━━━ MATERIAL SHOWN ━━━

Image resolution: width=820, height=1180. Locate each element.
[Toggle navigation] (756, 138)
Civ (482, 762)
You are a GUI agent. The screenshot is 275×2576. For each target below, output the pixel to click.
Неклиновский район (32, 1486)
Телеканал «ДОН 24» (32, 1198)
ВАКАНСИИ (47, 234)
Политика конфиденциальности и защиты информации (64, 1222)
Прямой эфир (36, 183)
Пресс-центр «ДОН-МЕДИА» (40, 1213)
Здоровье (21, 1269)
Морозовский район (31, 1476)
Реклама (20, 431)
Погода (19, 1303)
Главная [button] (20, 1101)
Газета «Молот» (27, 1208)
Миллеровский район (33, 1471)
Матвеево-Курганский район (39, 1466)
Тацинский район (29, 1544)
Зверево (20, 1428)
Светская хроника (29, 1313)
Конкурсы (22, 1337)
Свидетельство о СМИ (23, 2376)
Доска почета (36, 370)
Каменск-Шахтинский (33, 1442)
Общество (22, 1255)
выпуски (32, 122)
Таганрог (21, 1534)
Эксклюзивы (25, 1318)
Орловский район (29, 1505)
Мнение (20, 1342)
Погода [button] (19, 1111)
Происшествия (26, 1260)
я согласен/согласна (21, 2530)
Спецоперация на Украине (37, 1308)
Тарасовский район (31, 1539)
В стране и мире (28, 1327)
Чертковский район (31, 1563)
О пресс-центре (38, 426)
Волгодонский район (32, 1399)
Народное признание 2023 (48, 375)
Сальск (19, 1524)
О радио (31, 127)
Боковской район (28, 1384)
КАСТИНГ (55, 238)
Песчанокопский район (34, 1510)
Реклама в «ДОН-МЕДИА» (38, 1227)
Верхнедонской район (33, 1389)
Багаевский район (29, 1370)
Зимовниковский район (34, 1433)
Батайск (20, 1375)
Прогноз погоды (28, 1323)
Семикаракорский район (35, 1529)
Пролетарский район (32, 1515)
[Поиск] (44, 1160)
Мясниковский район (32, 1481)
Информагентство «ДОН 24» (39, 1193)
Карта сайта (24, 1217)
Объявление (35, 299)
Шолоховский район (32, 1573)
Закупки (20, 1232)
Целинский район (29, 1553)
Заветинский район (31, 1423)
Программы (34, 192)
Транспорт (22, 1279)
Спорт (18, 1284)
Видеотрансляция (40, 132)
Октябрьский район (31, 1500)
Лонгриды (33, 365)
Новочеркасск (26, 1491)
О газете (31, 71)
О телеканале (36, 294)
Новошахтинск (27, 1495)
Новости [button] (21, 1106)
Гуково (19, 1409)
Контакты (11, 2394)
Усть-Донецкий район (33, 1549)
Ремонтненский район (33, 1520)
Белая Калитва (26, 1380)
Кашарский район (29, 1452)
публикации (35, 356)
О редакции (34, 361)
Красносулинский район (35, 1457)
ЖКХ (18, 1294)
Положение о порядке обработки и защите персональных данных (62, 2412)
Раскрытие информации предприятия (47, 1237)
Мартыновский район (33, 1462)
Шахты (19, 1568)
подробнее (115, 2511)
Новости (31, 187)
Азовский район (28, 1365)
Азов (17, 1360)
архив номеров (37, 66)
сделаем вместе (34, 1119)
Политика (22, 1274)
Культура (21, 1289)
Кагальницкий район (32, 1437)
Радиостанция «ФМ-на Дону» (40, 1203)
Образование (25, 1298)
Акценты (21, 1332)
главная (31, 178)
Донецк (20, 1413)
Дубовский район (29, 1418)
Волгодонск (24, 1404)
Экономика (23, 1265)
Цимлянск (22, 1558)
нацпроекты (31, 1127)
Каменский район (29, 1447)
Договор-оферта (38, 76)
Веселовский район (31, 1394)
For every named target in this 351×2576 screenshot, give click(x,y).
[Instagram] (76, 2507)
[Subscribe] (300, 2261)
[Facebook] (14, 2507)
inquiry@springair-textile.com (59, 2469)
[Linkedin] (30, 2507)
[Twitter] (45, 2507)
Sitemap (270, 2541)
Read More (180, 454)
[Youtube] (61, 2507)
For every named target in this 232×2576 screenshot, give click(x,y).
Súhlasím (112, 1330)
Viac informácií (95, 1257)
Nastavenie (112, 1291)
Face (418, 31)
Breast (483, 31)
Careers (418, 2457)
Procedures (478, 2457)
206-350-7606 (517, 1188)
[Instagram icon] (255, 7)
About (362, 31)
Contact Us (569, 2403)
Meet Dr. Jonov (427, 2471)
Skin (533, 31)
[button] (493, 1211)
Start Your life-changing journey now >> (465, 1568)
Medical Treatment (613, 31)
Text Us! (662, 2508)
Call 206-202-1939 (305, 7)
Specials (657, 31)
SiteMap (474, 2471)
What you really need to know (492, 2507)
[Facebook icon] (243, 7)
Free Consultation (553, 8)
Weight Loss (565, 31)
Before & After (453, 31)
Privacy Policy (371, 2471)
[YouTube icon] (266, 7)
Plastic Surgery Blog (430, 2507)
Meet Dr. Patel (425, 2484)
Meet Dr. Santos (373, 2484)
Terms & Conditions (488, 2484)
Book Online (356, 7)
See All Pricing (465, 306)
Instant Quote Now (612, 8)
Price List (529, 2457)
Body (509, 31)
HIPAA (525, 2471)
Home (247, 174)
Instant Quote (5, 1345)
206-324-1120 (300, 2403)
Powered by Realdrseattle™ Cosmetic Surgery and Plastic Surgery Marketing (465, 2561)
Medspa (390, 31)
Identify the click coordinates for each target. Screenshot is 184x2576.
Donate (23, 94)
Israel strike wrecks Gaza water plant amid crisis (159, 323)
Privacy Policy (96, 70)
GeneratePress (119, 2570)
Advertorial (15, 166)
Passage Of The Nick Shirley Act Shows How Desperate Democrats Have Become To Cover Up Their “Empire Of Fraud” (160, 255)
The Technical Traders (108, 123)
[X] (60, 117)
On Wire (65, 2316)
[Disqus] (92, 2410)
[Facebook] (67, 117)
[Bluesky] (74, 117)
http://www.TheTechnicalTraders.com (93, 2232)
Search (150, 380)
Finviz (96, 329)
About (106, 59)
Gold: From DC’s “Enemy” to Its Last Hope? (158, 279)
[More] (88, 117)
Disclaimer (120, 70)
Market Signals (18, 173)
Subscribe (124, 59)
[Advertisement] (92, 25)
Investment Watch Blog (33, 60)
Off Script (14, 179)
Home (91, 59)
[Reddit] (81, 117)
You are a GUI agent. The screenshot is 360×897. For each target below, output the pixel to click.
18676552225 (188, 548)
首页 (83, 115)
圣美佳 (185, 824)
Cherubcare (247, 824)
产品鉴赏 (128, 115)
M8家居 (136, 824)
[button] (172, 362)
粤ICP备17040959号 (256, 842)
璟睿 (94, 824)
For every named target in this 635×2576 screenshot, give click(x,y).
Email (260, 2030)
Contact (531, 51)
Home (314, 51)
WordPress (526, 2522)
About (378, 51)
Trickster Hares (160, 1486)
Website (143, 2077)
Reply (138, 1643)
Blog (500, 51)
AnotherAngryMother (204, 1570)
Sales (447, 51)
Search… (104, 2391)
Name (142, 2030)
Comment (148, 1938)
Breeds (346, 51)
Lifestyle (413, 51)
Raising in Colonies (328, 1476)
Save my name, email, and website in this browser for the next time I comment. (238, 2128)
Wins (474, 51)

━━━

### TO DO
What you return must be an exact retyping of the lines above starting at the line with "Веселовский район (31, 1394)" and ending at the line with "Skin (533, 31)", and nothing besides.

### TASK SOLUTION
Веселовский район (31, 1394)
For every named target in this 351×2576 screenshot, give click(x,y).
[Instagram] (76, 2507)
[Subscribe] (300, 2261)
[Facebook] (14, 2507)
inquiry@springair-textile.com (59, 2469)
[Linkedin] (30, 2507)
[Twitter] (45, 2507)
Sitemap (270, 2541)
Read More (180, 454)
[Youtube] (61, 2507)
For every named target in this 232×2576 screenshot, give click(x,y).
Súhlasím (112, 1330)
Viac informácií (95, 1257)
Nastavenie (112, 1291)
Face (418, 31)
Breast (483, 31)
Careers (418, 2457)
Procedures (478, 2457)
206-350-7606 (517, 1188)
[Instagram icon] (255, 7)
About (362, 31)
Contact Us (569, 2403)
Meet Dr. Jonov (427, 2471)
Skin (533, 31)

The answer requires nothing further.